= The Lady of May =

Play by Philip Sidney

The Lady of May is a one-act play by the English Renaissance poet Sir Philip Sidney. The play, which draws upon the literary tradition of pastoral, is notable for its allegorical content relating to Queen Elizabeth I, for whom the first production was performed at the Earl of Leicester's country estate at Wanstead. Queen Elizabeth was asked to mediate the outcome of the masque itself.

==Plot summary==
A woman approaches the queen whilst walking in Wanstead Garden as a supplicant, saying that her daughter - the Lady of May - has two suitors, and that she would like the queen to judge which of the two should win her hand. Having left, a crowd of people come into view. There are six foresters and six shepherds (among them the suitors), the Lady of May herself, and a schoolmaster called Rombus. After a brief quarrel between Rombus and the May Lady, the two suitors, Therion and Espilus, begin a singing competition. With this finished a second debate starts between Rixus, a forester (like Therion) and Dorcas, a shepherd (like Espilus). This is moderated by Rombus. The Queen judges Espilus to have won the contest and Espilus sings to celebrate.
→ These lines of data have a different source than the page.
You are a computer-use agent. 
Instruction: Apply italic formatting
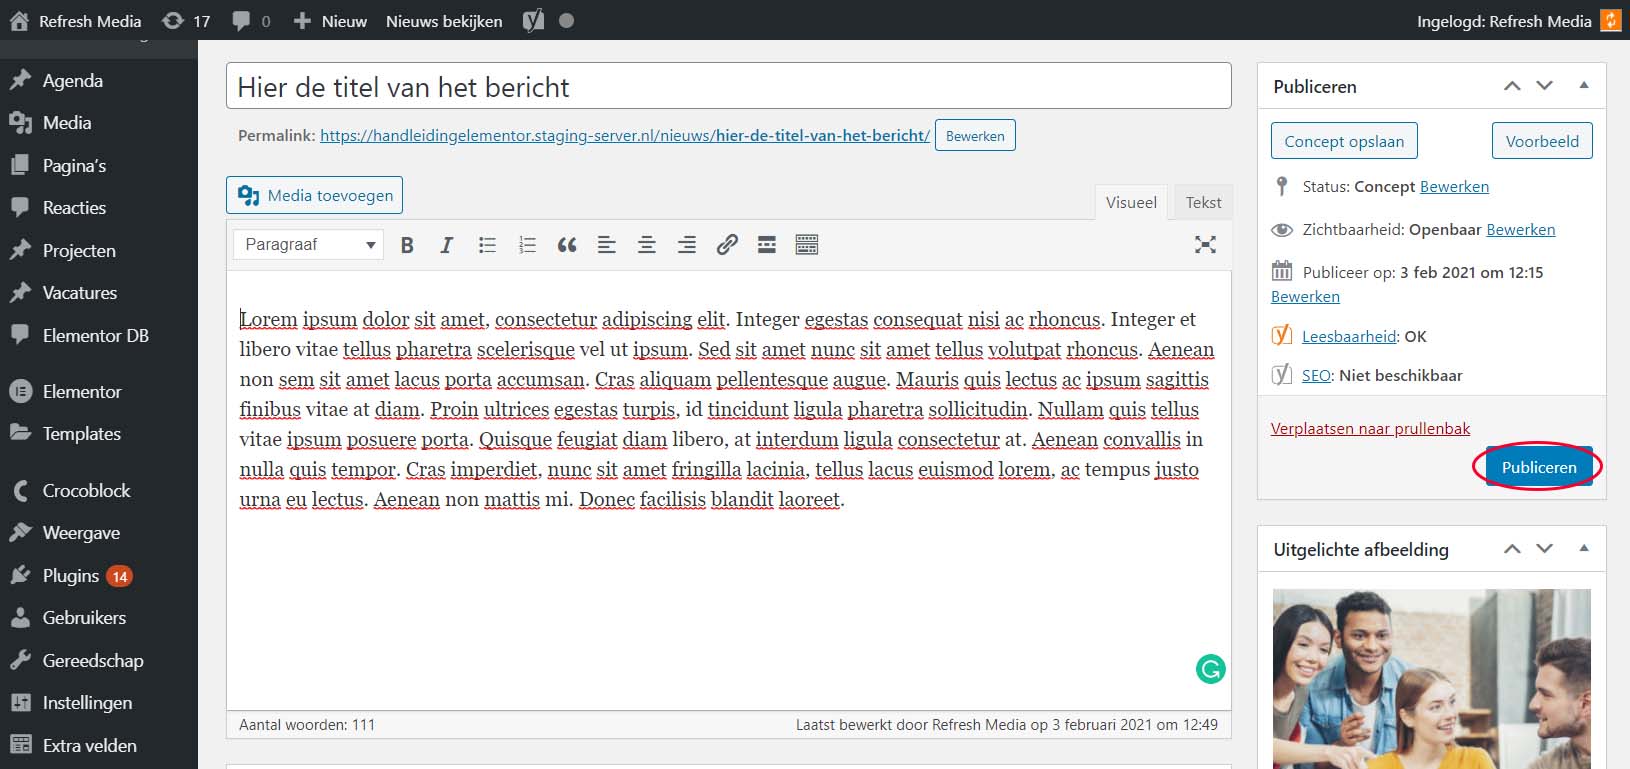(x=446, y=245)
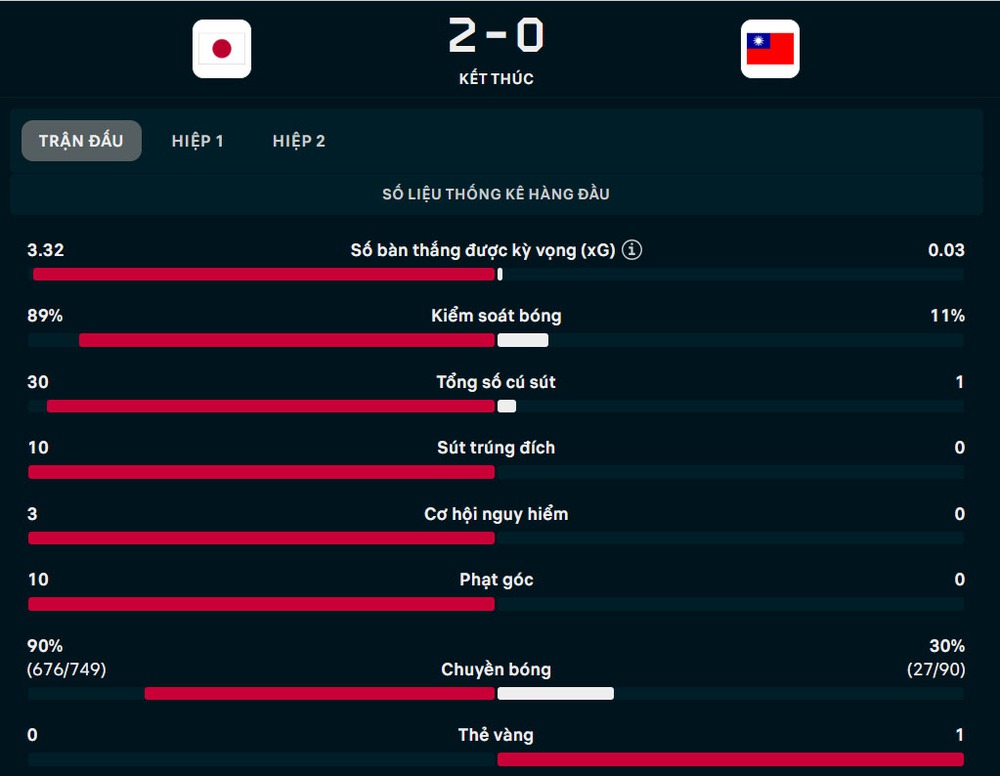The width and height of the screenshot is (1000, 776).
Task: Select the TRẬN ĐẤU tab
Action: pyautogui.click(x=81, y=141)
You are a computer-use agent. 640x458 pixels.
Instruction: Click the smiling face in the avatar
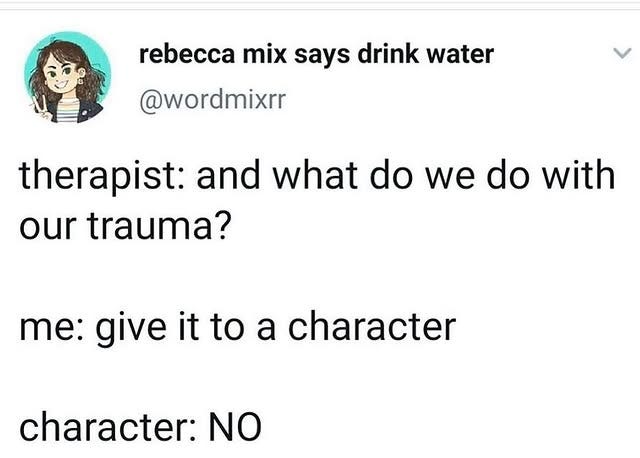coord(60,76)
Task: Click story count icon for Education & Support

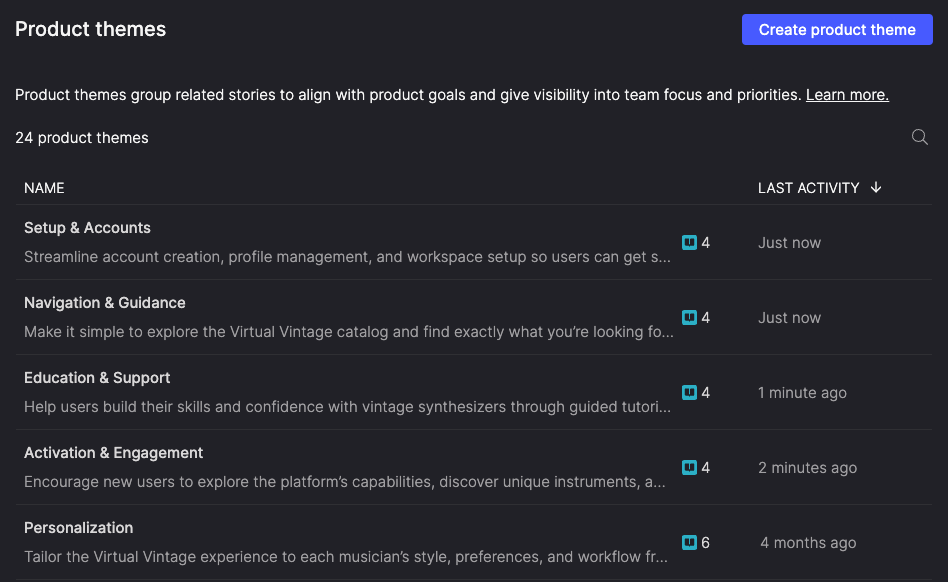Action: click(689, 392)
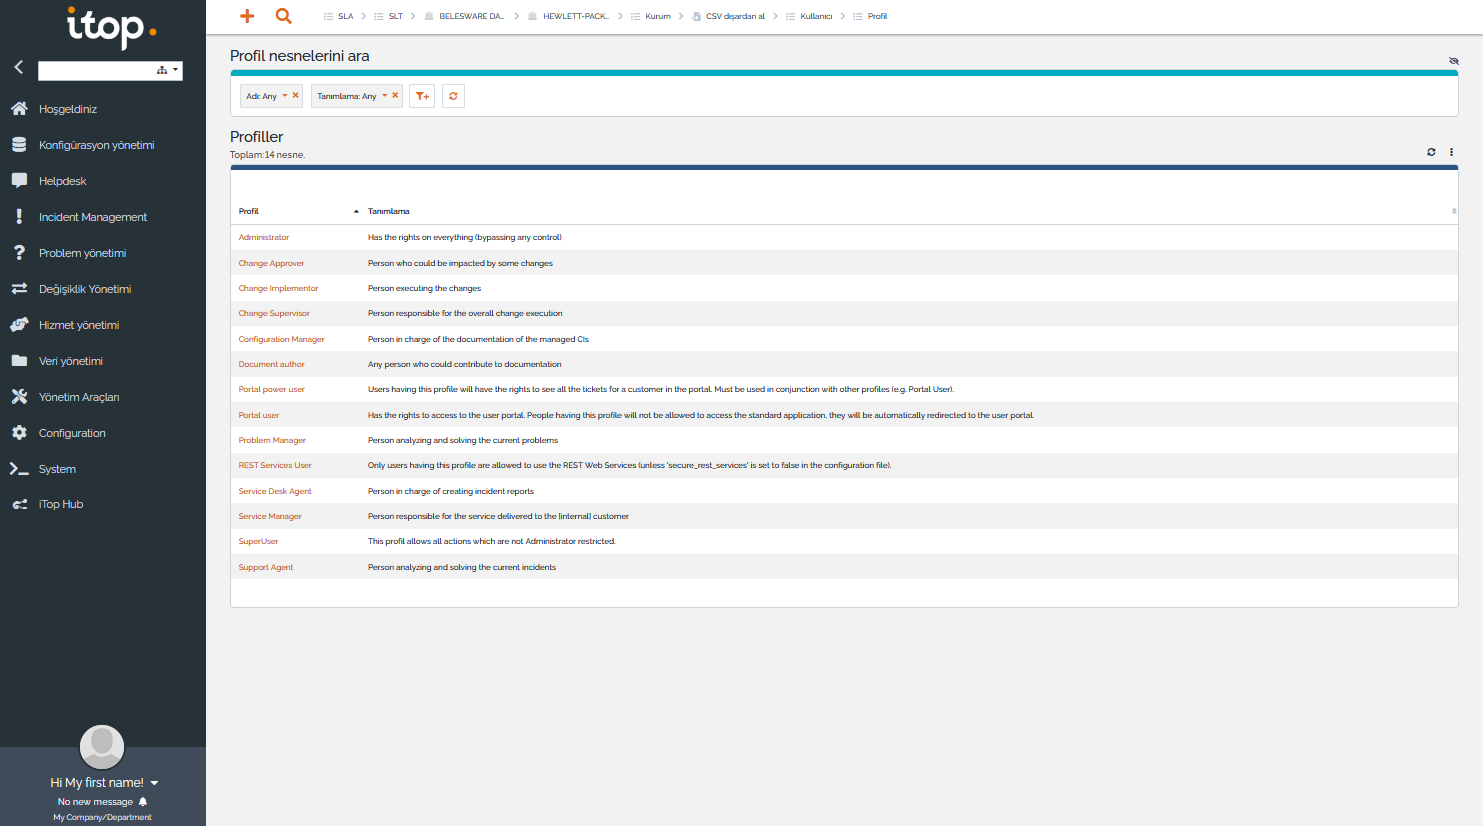Open the REST Services User profile
Image resolution: width=1483 pixels, height=826 pixels.
click(275, 466)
Finally, the characters take their leave of the queen and the play ends.

==Allegorical Content==
The critic Helen Cooper has suggested that the figures of Therion and Espilus relate to two real life suitors of Queen Elizabeth, the Earl of Leicester and Sir Christopher Hatton respectively. The etymologies of the names are used as evidence of this claim: Therion comes from the Greek meaning 'wild beast', which relates to Leicester's badge of a bear, and Espilus comes from the Greek meaning 'felt presser', which is a description of a hatter (from which occupation the surname of Hatton originates). Sidney's recommendation of Hatton for Elizabeth's hand would have been particularly edgy given that Wanstead, where the play is both set and presented, was owned by Leicester, who would presumably have been present at the performance.

Other interpretations of the allegory see the contest as relating to the French Catholic Prince Alençon.